Page 1 of 1

Splitting a file into multiple files based on first column

Posted: Thu Jun 29, 2006 8:52 am
by ram9009
Hi,

I have a big file ( '|' delimted ). I need to split this file into multiple files based on the value in the first column.

all the rows with the same first column value should go into one file.|77

there are 314 diffrent values in first column so the big file needs to split in to 314 different files.


example:


xx|33|55|66|ggg|ddfc|
xx|67|67|89||568|fdsk|
zz|44|67|55||568|fdsk|
yy|456|jdfjd|dfksd|567|67|
xx|45|67|49||588|fdsk|
zz|67|67|89||568|fdsk|



output files are 3

xx.txt

xx|33|55|66|ggg|ddfc|
xx|67|67|89||568|fdsk|
xx|45|67|49||588|fdsk|

yy.txt

yy|456|jdfjd|dfksd|567|67|

zz.txt

zz|67|67|89||568|fdsk|
zz|44|67|55||568|fdsk|


Thanks,

Ram

Posted: Thu Jun 29, 2006 9:28 am
by dsdesigner
My 2 cents,
I would not do it using Datastage, simply because it will be too tedious and the job very cumbersome.

I would rather use a shell script (perl script / a java program) to achieve what you want to. A simple algorithm would be as follows

Preferably (but not necessary) Sort the data based on the first column.

Read each line line from the master file (file containing all the records).

Read the value in the first column using the cut command. Assign this to a variable. This will be the file name you want to write to.

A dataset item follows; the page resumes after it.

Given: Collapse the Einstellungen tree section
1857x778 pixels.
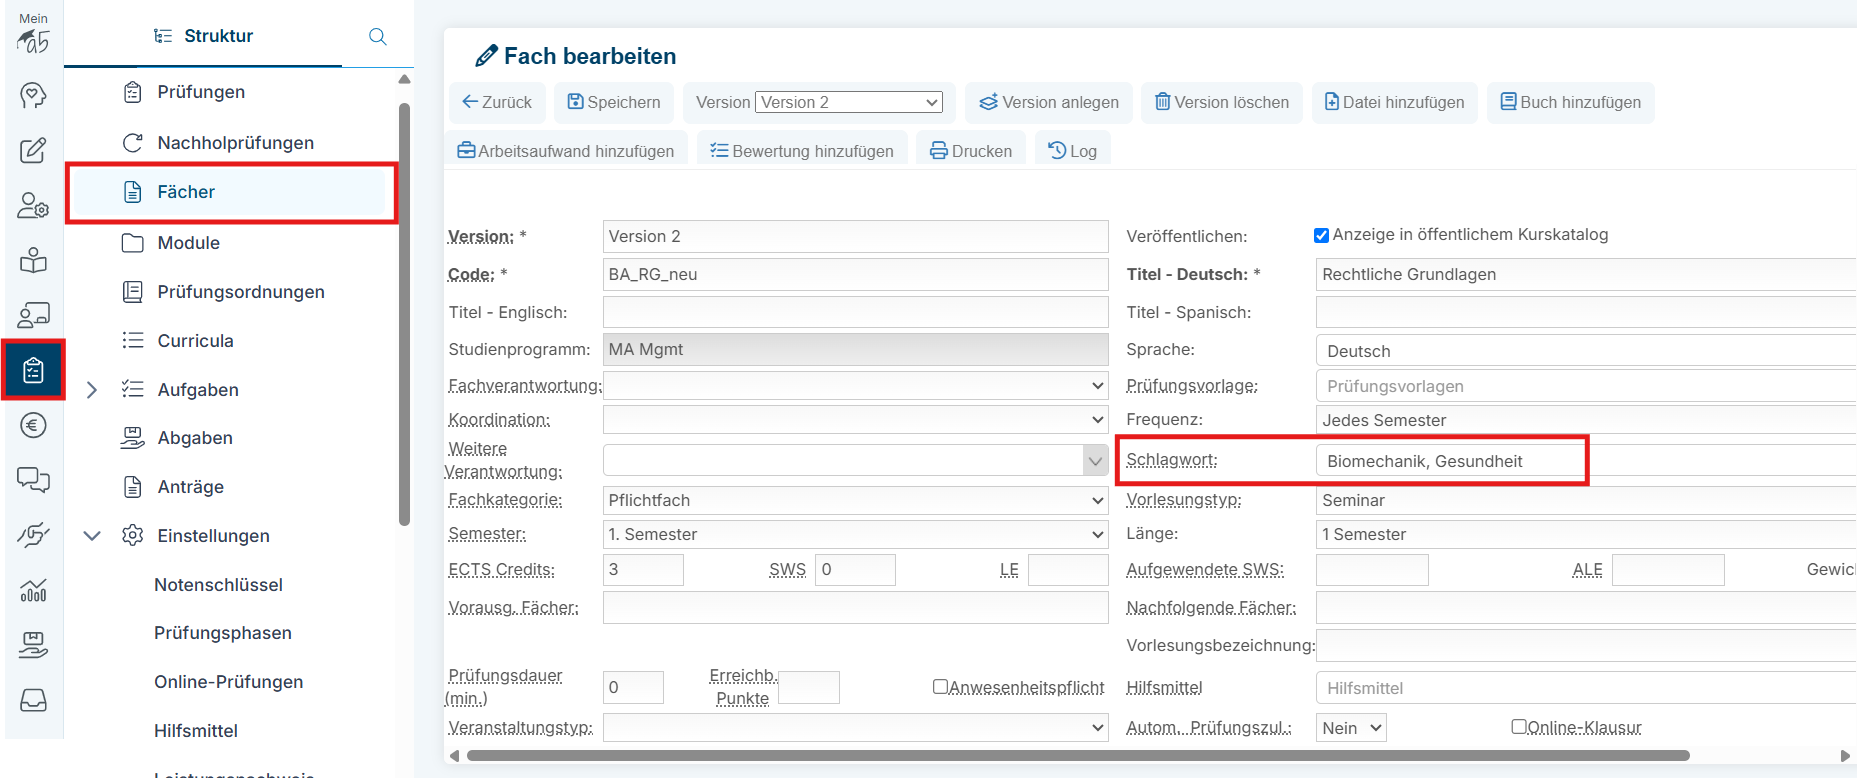Looking at the screenshot, I should [92, 536].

Append the row to the file identified by the variable.

This might be time consuming depending upon the number of rows you have, but in my opinion elegant.

Hope this helps.

Thanks,
Shekar

Posted: Thu Jun 29, 2006 9:45 am
by DSguru2B
Welcome aboard Ram 8)
This is something that you want to keep outside datastage. Write a small shell script. That will get you going.
From the top of my head, something like

Code: Select all

#!/usr/bin/ksh
awk -F"|" '{ print $1 }' myfile.txt | sort | uniq > uniqfile.txt
cat uniqfile.txt | while read filenames
do
cat myfile.txt | grep ${filenames} > ${filenames}.txt
done
myfile.txt is your "huge" file. Provide a fully qualified path to it.

Posted: Thu Jun 29, 2006 9:53 am
by kcbland
Try out using the Folder stage to do the split out on the first column.

Posted: Thu Jun 29, 2006 10:09 am
by ram9009
Hi,
We already have a perl/shell script program doing that.But we wanted to move to datastage just to keep all the code in datstage if performance is same as perl.

Anyway we keep it in perl.

Thanks for quick reply

- Ram

Posted: Thu Jun 29, 2006 10:10 am
by DSguru2B
If you want to keep everything in datastage, then go for Ken's suggestion.